Ironie dramatique,
suspense et quiproquos

Ironie dramatique, suspens et quiproquos

Obtenir la participation émotionnelle de ses lecteurs ou de ses spectateurs est une des clés du succès pour tout auteur. Au delà du spectacle, vous devez lui offrir des émotions : l’espoir, le doute, la peur, l’angoisse, la frustration, le rire, la colère, le soulagement, le contentement…

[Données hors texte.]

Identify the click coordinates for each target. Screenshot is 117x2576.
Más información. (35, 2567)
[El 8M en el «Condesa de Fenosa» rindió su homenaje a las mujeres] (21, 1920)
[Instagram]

Pour obtenir toutes ces émotions, l’ironie dramatique est l’outil-maître.

Cela consiste tout simplement à informer le spectateur d’une chose qu’un ou plusieurs personnages ignorent, puis à jouer du décalage entre ce qu’il sait et que les personnages ne savent pas, jusqu’au moment ou enfin la vérité éclate. Autrement dit, une ironie dramatique doit être installée, pour pouvoir être exploitée avant d’être résolue. C’est par ce mécanisme qu’on installe du suspense, des gags, de la peur, ou des quiproquos. On peut le faire fonctionner à l’échelle d’une scène, d’une suite de scènes, sur plusieurs scènes dispersées, et dans certains cas il peut même sous-tendre toute une intrigue sur la durée d’un récit.

L’ironies dramatique à l’échelle d’une histoire entière :
[les exemples ci-dessous sont en bande dessinée, dans le Kit de survie du scénariste, vous ne trouverez que des exemples cinéma].

Dans Le Cadeau de César (Albert Uderzo & René Goscinny – 1974),  le légionnaire Roméomontaigus, alcoolique notoire, reçoit comme cadeau pour sa retraite un charmant village gaulois. Nous savons dès le début que c’est le village d’Astérix, et que ce cadeau va causer des soucis à tous ceux qui voudront le revendiquer.
Plus localement, l’ironie peut concerner seulement une partie de l’œuvre.
Dans Z comme Zorglub (André Franquin – 1960),  nous voyons Fantasio subir un traitement qui doit le transformer en zorglhomme. Nous comprenons vite qu’il a gardé sur lui le système de protection inventé par le comte de Champignac, et qu’il fait semblant d’être un zorglhomme, mais Zorglub ne s’en aperçoit que trop tard.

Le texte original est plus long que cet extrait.